** Opening Source material block **
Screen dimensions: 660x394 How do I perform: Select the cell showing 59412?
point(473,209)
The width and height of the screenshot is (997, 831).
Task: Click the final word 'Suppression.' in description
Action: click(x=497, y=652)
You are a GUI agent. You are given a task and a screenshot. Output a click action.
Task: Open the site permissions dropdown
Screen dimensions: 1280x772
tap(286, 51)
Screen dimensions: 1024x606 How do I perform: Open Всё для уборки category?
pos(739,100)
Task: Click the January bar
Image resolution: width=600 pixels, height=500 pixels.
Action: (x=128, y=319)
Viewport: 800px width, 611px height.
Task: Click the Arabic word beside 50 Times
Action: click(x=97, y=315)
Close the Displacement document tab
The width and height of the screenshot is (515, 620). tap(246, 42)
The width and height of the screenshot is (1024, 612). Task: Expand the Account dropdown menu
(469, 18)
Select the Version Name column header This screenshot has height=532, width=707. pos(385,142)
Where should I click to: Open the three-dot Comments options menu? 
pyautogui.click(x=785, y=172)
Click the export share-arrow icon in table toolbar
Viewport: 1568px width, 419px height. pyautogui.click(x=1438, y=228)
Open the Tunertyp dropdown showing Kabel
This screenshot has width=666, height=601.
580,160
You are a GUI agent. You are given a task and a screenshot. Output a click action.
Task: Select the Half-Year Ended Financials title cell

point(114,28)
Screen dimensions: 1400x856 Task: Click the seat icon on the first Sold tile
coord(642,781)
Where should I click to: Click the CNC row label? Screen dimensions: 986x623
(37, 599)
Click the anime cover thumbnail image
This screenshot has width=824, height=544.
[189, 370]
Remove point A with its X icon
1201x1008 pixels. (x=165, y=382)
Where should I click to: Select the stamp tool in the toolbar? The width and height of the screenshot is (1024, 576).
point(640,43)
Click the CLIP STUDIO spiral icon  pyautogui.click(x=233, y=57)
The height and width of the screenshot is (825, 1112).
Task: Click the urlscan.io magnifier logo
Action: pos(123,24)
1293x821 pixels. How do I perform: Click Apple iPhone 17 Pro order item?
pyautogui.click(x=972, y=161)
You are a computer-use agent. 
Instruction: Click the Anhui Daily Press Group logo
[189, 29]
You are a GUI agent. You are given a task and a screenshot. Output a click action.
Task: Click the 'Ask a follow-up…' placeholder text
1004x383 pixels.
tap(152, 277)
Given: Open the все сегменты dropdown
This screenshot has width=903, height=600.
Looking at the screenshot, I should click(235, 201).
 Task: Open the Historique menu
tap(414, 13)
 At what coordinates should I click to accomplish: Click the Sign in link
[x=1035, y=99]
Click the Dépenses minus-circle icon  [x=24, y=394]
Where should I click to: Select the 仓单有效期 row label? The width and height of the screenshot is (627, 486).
** Closing Source material block **
## Exercise prompt
The answer is the full set of records above, repeated exactly.

## Answer section
Screen dimensions: 660x394 How do I perform: Select the cell showing 59412?
point(473,209)
The width and height of the screenshot is (997, 831).
Task: Click the final word 'Suppression.' in description
Action: click(x=497, y=652)
You are a GUI agent. You are given a task and a screenshot. Output a click action.
Task: Open the site permissions dropdown
Screen dimensions: 1280x772
tap(286, 51)
Screen dimensions: 1024x606 How do I perform: Open Всё для уборки category?
pos(739,100)
Task: Click the January bar
Image resolution: width=600 pixels, height=500 pixels.
Action: (x=128, y=319)
Viewport: 800px width, 611px height.
Task: Click the Arabic word beside 50 Times
Action: click(x=97, y=315)
Close the Displacement document tab
The width and height of the screenshot is (515, 620). tap(246, 42)
The width and height of the screenshot is (1024, 612). Task: Expand the Account dropdown menu
(469, 18)
Select the Version Name column header This screenshot has height=532, width=707. pos(385,142)
Where should I click to: Open the three-dot Comments options menu? 
pyautogui.click(x=785, y=172)
Click the export share-arrow icon in table toolbar
Viewport: 1568px width, 419px height. pyautogui.click(x=1438, y=228)
Open the Tunertyp dropdown showing Kabel
This screenshot has width=666, height=601.
580,160
You are a GUI agent. You are given a task and a screenshot. Output a click action.
Task: Select the Half-Year Ended Financials title cell

point(114,28)
Screen dimensions: 1400x856 Task: Click the seat icon on the first Sold tile
coord(642,781)
Where should I click to: Click the CNC row label? Screen dimensions: 986x623
(37, 599)
Click the anime cover thumbnail image
This screenshot has width=824, height=544.
[189, 370]
Remove point A with its X icon
1201x1008 pixels. (x=165, y=382)
Where should I click to: Select the stamp tool in the toolbar? The width and height of the screenshot is (1024, 576).
point(640,43)
Click the CLIP STUDIO spiral icon  pyautogui.click(x=233, y=57)
The height and width of the screenshot is (825, 1112).
Task: Click the urlscan.io magnifier logo
Action: pos(123,24)
1293x821 pixels. How do I perform: Click Apple iPhone 17 Pro order item?
pyautogui.click(x=972, y=161)
You are a computer-use agent. 
Instruction: Click the Anhui Daily Press Group logo
[189, 29]
You are a GUI agent. You are given a task and a screenshot. Output a click action.
Task: Click the 'Ask a follow-up…' placeholder text
1004x383 pixels.
tap(152, 277)
Given: Open the все сегменты dropdown
This screenshot has width=903, height=600.
Looking at the screenshot, I should click(235, 201).
 Task: Open the Historique menu
tap(414, 13)
 At what coordinates should I click to accomplish: Click the Sign in link
[x=1035, y=99]
Click the Dépenses minus-circle icon  [x=24, y=394]
Where should I click to: Select the 仓单有效期 row label? The width and height of the screenshot is (627, 486).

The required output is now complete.